## Given problem
Output the lines of the rows below as a JSON list of strings, one string per line and with blank lines omitted, beginning at the line containing "Given: Select step 1 circle indicator" and continuing through the line containing "Looking at the screenshot, I should pos(48,129).".

## Supplied records

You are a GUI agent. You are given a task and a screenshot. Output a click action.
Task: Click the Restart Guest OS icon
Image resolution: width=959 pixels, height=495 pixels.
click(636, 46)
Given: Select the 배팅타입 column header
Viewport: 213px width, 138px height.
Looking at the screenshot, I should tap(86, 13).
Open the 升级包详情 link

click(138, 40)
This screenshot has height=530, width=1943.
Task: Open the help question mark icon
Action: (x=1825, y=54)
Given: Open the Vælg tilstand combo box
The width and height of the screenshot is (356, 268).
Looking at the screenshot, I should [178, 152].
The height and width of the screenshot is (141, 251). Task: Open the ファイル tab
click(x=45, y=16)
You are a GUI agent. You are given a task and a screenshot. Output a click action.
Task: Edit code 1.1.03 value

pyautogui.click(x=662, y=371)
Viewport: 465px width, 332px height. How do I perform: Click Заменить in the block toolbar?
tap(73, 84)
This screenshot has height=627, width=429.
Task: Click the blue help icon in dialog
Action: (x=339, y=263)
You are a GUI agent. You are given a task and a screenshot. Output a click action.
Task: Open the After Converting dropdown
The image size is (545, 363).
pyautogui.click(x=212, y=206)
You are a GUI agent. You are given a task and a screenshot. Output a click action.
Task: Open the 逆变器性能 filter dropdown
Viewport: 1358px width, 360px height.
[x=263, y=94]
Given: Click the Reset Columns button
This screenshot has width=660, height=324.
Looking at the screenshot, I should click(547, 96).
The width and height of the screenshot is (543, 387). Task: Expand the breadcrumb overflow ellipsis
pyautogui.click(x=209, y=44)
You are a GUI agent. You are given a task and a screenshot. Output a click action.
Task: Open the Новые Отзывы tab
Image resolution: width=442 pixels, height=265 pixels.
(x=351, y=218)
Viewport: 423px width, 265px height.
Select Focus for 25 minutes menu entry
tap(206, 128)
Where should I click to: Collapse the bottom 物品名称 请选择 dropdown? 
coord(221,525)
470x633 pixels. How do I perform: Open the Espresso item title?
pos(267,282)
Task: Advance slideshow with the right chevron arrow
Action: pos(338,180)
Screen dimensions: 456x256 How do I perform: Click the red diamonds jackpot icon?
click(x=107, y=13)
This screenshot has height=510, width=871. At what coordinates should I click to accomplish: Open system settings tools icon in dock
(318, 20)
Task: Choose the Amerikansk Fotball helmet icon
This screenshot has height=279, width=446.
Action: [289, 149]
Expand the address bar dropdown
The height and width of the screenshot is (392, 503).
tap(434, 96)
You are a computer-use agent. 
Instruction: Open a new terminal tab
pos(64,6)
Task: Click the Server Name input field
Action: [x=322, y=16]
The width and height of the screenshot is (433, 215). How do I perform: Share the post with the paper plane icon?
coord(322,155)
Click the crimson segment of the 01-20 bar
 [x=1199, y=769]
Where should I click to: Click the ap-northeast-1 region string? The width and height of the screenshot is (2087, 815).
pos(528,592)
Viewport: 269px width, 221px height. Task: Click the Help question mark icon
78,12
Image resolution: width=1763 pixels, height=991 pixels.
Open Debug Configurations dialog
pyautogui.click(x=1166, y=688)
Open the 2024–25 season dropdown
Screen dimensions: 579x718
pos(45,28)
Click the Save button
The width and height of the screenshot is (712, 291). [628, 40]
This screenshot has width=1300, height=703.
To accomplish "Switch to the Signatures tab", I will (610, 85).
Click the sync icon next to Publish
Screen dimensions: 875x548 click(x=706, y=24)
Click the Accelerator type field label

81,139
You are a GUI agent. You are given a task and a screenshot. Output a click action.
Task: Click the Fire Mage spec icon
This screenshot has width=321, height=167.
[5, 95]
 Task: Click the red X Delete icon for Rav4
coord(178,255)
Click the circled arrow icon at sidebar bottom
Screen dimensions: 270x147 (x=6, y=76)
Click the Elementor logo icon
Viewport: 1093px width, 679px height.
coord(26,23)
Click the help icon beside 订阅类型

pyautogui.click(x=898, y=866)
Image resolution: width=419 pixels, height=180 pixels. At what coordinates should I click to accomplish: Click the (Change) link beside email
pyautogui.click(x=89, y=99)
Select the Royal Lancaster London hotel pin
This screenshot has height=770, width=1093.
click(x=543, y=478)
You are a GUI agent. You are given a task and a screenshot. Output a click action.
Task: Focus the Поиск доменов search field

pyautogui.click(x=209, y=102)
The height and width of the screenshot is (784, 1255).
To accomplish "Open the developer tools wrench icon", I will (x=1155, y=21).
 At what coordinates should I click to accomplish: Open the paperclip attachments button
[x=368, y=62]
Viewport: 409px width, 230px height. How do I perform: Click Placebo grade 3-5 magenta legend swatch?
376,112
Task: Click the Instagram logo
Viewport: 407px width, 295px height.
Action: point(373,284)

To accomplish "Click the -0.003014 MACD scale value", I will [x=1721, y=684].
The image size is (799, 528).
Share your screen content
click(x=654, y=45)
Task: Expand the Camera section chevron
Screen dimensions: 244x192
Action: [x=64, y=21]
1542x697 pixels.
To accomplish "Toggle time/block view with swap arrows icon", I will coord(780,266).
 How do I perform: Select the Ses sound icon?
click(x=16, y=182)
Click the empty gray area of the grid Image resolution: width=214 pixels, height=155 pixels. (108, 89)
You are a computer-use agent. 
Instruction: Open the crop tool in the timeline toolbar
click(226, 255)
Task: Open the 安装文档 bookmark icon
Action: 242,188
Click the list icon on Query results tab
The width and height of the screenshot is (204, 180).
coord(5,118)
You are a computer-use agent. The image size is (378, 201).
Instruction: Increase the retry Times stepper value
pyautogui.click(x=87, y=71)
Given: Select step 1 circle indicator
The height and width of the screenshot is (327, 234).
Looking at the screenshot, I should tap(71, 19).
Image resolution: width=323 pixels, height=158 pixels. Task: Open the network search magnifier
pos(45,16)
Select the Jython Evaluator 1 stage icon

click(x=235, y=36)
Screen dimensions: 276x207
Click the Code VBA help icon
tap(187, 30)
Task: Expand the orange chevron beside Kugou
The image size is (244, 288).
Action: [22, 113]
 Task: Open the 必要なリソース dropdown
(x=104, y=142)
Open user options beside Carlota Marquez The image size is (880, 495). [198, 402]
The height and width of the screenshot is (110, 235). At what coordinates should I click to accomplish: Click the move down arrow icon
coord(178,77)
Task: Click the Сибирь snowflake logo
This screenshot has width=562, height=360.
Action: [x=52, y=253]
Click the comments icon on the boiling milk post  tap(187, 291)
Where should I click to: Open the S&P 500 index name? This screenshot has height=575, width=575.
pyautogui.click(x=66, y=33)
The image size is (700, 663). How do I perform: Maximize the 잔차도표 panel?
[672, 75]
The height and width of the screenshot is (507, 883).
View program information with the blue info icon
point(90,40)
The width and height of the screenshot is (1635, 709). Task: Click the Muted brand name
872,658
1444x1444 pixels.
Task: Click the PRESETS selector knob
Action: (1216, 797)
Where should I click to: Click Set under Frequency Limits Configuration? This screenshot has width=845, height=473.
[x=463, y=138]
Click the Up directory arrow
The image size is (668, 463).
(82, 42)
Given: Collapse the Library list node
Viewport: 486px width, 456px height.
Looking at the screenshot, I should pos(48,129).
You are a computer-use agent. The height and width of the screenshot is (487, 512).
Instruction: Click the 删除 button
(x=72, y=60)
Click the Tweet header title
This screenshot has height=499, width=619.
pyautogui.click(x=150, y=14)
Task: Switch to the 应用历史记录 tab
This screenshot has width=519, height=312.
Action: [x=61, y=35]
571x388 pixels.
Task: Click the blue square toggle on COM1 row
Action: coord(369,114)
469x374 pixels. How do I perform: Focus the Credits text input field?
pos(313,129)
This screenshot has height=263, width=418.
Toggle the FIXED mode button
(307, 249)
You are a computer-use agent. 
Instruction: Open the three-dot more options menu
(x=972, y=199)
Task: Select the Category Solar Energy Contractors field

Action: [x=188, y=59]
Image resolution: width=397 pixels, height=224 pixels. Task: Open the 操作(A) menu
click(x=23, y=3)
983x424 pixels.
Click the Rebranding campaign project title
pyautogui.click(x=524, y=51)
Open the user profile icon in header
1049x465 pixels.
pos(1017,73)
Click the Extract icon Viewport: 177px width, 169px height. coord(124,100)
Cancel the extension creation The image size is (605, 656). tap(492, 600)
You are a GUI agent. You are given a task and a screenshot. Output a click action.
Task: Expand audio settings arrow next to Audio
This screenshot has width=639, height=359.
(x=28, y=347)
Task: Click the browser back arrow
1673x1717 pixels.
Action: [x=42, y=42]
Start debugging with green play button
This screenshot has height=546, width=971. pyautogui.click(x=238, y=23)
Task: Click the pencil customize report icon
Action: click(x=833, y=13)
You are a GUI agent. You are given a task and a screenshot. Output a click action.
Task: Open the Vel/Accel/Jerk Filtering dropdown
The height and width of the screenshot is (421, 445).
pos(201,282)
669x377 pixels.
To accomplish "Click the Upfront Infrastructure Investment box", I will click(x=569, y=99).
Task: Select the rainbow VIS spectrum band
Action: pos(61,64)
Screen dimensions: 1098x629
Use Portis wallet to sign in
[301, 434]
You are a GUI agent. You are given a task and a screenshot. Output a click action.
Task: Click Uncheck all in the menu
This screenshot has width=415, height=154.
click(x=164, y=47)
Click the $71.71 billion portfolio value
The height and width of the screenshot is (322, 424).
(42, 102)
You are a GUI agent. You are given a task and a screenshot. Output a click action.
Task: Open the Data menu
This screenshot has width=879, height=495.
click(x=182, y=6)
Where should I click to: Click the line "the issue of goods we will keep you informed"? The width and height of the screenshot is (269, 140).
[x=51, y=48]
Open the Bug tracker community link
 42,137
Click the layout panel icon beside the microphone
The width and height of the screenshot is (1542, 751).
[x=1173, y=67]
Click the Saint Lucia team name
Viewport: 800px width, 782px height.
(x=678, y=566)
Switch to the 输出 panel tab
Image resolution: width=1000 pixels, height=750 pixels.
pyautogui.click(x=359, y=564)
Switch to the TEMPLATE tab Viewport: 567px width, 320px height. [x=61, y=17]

## Exercise answer
[
  "Given: Select step 1 circle indicator",
  "The height and width of the screenshot is (327, 234).",
  "Looking at the screenshot, I should tap(71, 19).",
  "Image resolution: width=323 pixels, height=158 pixels. Task: Open the network search magnifier",
  "pos(45,16)",
  "Select the Jython Evaluator 1 stage icon",
  "click(x=235, y=36)",
  "Screen dimensions: 276x207",
  "Click the Code VBA help icon",
  "tap(187, 30)",
  "Task: Expand the orange chevron beside Kugou",
  "The image size is (244, 288).",
  "Action: [22, 113]",
  " Task: Open the 必要なリソース dropdown",
  "(x=104, y=142)",
  "Open user options beside Carlota Marquez The image size is (880, 495). [198, 402]",
  "The height and width of the screenshot is (110, 235). At what coordinates should I click to accomplish: Click the move down arrow icon",
  "coord(178,77)",
  "Task: Click the Сибирь snowflake logo",
  "This screenshot has width=562, height=360.",
  "Action: [x=52, y=253]",
  "Click the comments icon on the boiling milk post  tap(187, 291)",
  "Where should I click to: Open the S&P 500 index name? This screenshot has height=575, width=575.",
  "pyautogui.click(x=66, y=33)",
  "The image size is (700, 663). How do I perform: Maximize the 잔차도표 panel?",
  "[672, 75]",
  "The height and width of the screenshot is (507, 883).",
  "View program information with the blue info icon",
  "point(90,40)",
  "The width and height of the screenshot is (1635, 709). Task: Click the Muted brand name",
  "872,658",
  "1444x1444 pixels.",
  "Task: Click the PRESETS selector knob",
  "Action: (1216, 797)",
  "Where should I click to: Click Set under Frequency Limits Configuration? This screenshot has width=845, height=473.",
  "[x=463, y=138]",
  "Click the Up directory arrow",
  "The image size is (668, 463).",
  "(82, 42)",
  "Given: Collapse the Library list node",
  "Viewport: 486px width, 456px height.",
  "Looking at the screenshot, I should pos(48,129)."
]